* begin *

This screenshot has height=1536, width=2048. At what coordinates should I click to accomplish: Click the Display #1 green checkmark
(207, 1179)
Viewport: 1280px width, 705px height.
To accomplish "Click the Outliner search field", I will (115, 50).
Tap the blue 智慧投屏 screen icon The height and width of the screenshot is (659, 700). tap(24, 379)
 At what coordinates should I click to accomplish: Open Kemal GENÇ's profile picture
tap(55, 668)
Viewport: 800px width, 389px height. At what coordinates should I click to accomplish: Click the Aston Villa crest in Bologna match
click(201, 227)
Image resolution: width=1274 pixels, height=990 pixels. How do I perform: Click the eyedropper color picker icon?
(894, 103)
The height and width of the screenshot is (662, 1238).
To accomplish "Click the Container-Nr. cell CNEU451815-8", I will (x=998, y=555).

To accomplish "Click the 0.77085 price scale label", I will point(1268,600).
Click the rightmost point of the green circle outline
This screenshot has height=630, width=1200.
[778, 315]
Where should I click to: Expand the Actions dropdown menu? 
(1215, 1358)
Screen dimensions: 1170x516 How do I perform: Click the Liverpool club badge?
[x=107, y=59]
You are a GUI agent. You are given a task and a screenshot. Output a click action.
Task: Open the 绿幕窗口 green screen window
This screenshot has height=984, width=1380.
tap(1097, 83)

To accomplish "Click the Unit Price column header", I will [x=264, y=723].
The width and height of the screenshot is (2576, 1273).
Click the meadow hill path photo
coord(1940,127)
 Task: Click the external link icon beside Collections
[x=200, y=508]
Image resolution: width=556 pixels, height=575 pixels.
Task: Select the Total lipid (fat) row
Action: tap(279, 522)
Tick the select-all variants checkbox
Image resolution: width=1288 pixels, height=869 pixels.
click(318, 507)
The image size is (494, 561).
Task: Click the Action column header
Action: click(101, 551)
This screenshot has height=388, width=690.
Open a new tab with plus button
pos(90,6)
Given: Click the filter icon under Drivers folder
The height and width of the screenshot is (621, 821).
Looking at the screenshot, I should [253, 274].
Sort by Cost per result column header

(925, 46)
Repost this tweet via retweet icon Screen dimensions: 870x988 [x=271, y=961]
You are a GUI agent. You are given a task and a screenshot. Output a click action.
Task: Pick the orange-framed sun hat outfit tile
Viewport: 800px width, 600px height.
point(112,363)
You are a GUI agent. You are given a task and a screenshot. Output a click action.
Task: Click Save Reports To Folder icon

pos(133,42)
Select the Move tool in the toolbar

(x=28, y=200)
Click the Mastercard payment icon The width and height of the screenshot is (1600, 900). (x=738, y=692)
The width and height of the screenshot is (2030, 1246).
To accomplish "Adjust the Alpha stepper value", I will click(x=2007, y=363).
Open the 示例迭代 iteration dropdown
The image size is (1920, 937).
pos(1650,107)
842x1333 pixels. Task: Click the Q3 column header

* end *

• **Task instructions**
Extract every line of the records above that contains the string "coordinates".

• **Written solution**
This screenshot has height=1536, width=2048. At what coordinates should I click to accomplish: Click the Display #1 green checkmark
 At what coordinates should I click to accomplish: Open Kemal GENÇ's profile picture
Viewport: 800px width, 389px height. At what coordinates should I click to accomplish: Click the Aston Villa crest in Bologna match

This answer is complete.